Top of Passage to read
Node doctor has two functions, checking for node issues and generating a support bundle:

Checking for Node Issues

sudo /usr/local/bin/node-doctor.sh --check

This command will perform a handful of precondition checks to ensure the foundations of the worker node are in place. This includes verifying whether or not the kubelet, the primary node agent that runs on Kubernetes worker nodes, is active, running the correct version, and can access the Kubernetes API server. After confirming the preconditions have been met, it will check for a variety of common issues and then surface those checks as either a PASS or FAIL next to the issue. In case you need to access the results in the future, it will save the output of the check in a log file. If one of the checks fails, Node Doctor will also print remediation steps and links to documentation where applicable. For example, specific networking related issues, including inactive proxymux certificates or an inaccessible kube-apiserver, will return an output of:

Network related failures have been detected. Please validate the network settings. Common mistakes include not using a service gateway, incorrect security list rules, and specifying the wrong subnet. https://docs.oracle.com/en-us/iaas/Content/ContEng/Concepts/contengnetworkconfig.htm
https://docs.oracle.com/en-us/iaas/Content/ContEng/Concepts/contengnetworkconfigexample.htm"]

This is what the Node Doctor –check command looks like when I run it on a healthy node:

$ sudo /usr/local/bin/node-doctor.sh -c
/usr/local/bin/oke-node-doctor does not exist.
Verified OK
chmod: cannot access ‘oke-node-doctor’: No such file or directory
INFO: Successfully downloaded node doctor.
Bottom of Passage to read
Top of Supplied information
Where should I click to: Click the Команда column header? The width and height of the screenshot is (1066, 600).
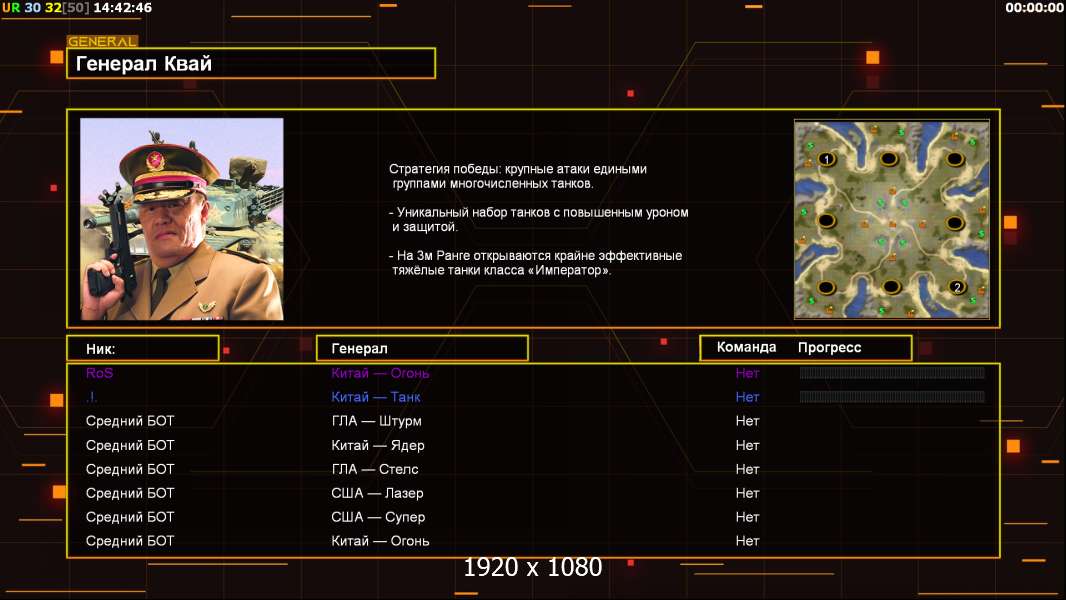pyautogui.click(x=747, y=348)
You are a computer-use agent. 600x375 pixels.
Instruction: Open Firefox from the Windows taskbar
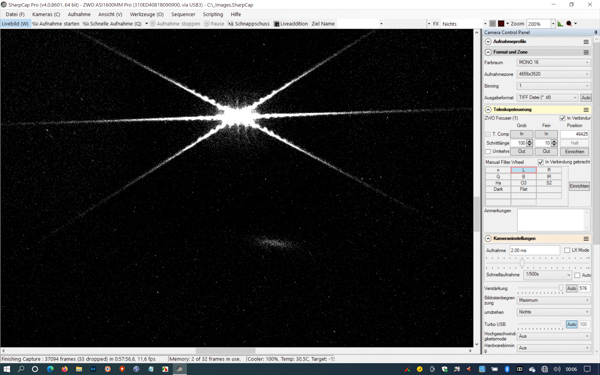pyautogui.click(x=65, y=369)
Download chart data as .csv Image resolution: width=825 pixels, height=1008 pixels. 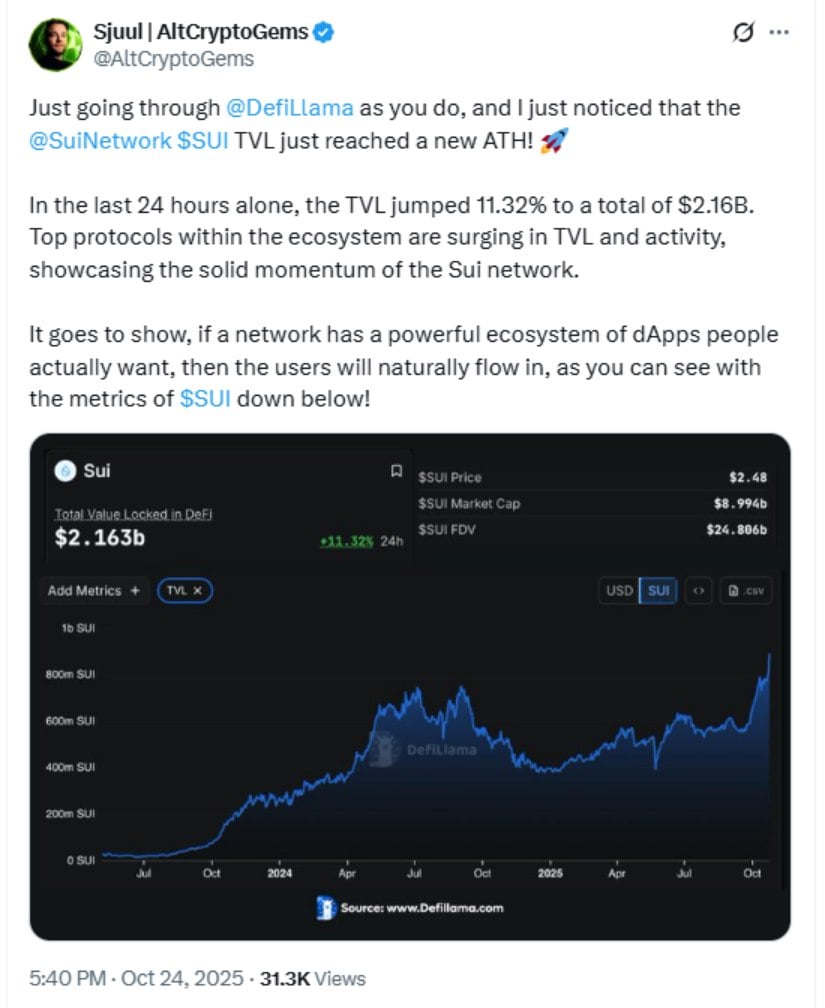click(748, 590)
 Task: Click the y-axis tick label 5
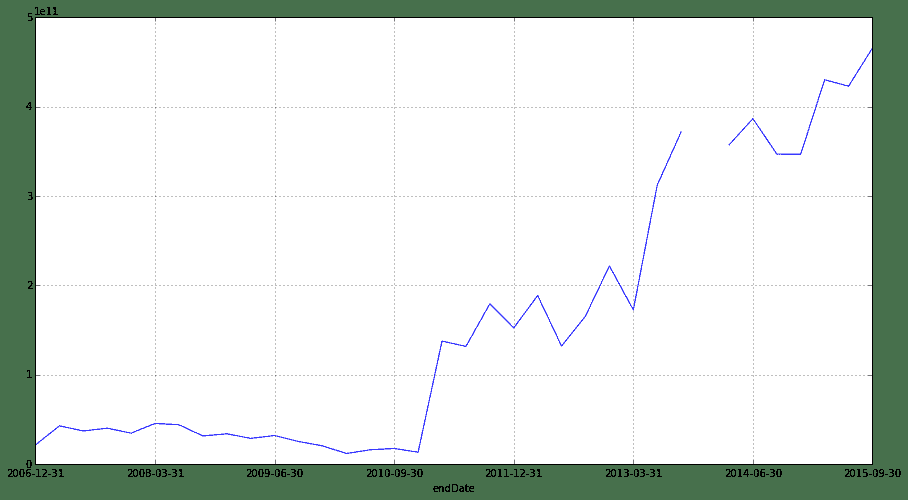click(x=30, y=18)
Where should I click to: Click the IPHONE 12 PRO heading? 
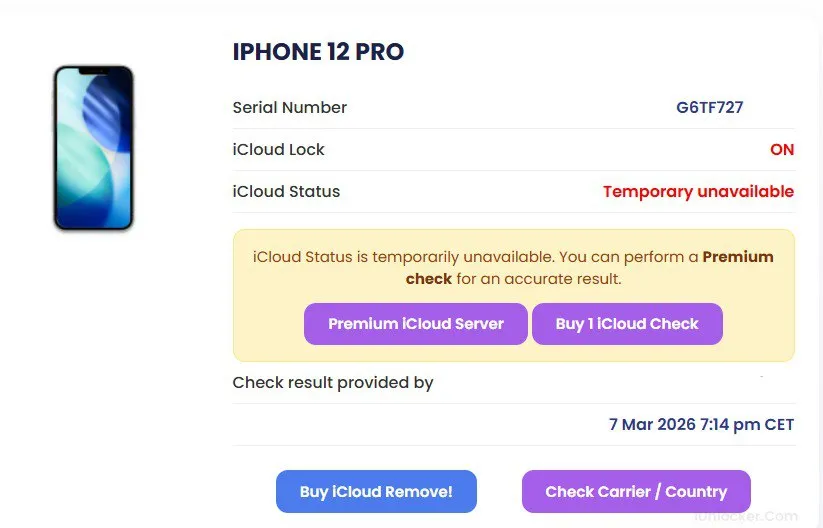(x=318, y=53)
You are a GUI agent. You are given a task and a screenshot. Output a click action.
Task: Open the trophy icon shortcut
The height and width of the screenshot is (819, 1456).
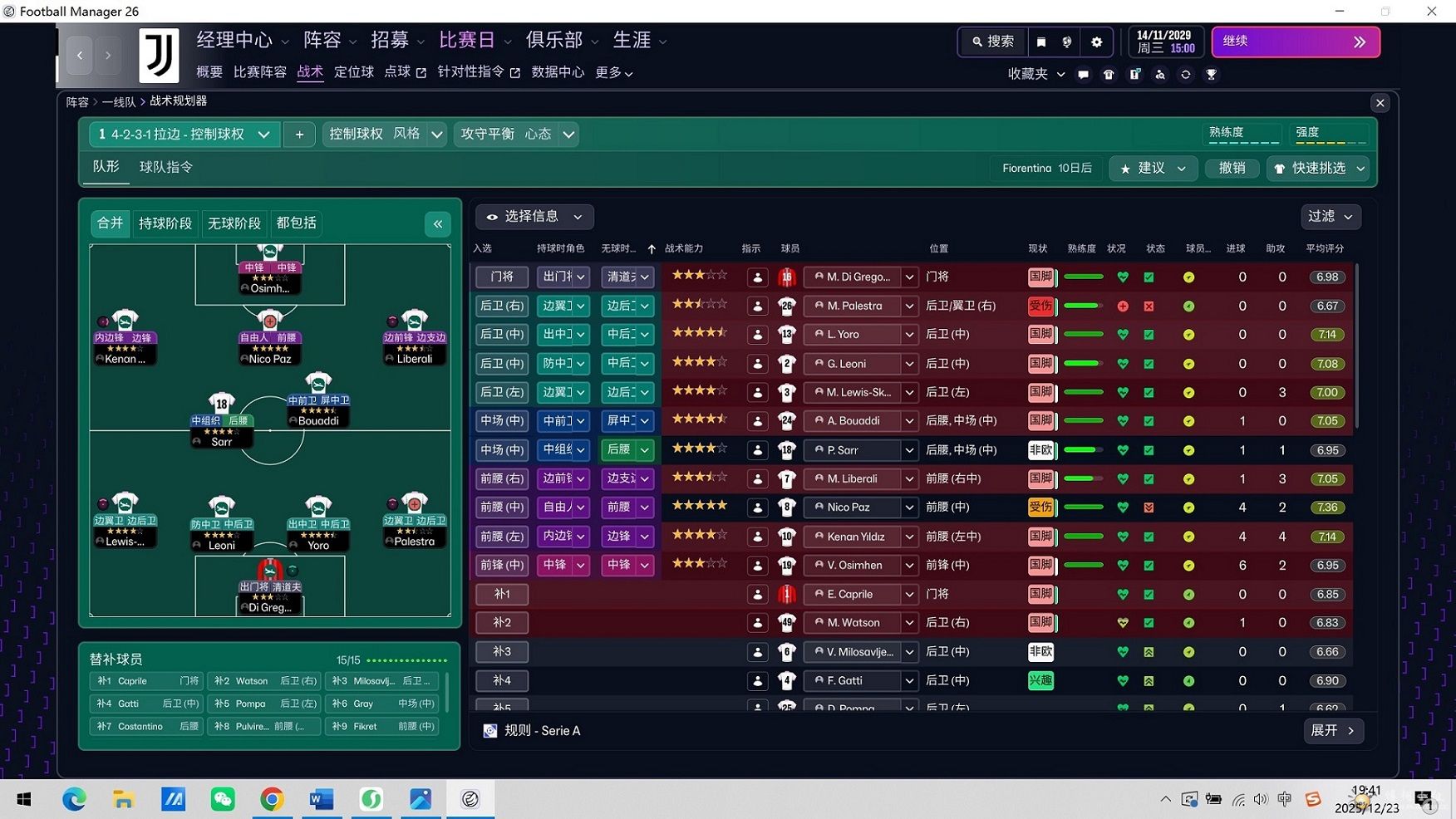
Bottom of Supplied information
Exercise aim: Can you copy, word for word, everything in the Node Doctor passage above from "Network related failures" down to "downloaded node doctor."?

Result:
Network related failures have been detected. Please validate the network settings. Common mistakes include not using a service gateway, incorrect security list rules, and specifying the wrong subnet. https://docs.oracle.com/en-us/iaas/Content/ContEng/Concepts/contengnetworkconfig.htm
https://docs.oracle.com/en-us/iaas/Content/ContEng/Concepts/contengnetworkconfigexample.htm"]

This is what the Node Doctor –check command looks like when I run it on a healthy node:

$ sudo /usr/local/bin/node-doctor.sh -c
/usr/local/bin/oke-node-doctor does not exist.
Verified OK
chmod: cannot access ‘oke-node-doctor’: No such file or directory
INFO: Successfully downloaded node doctor.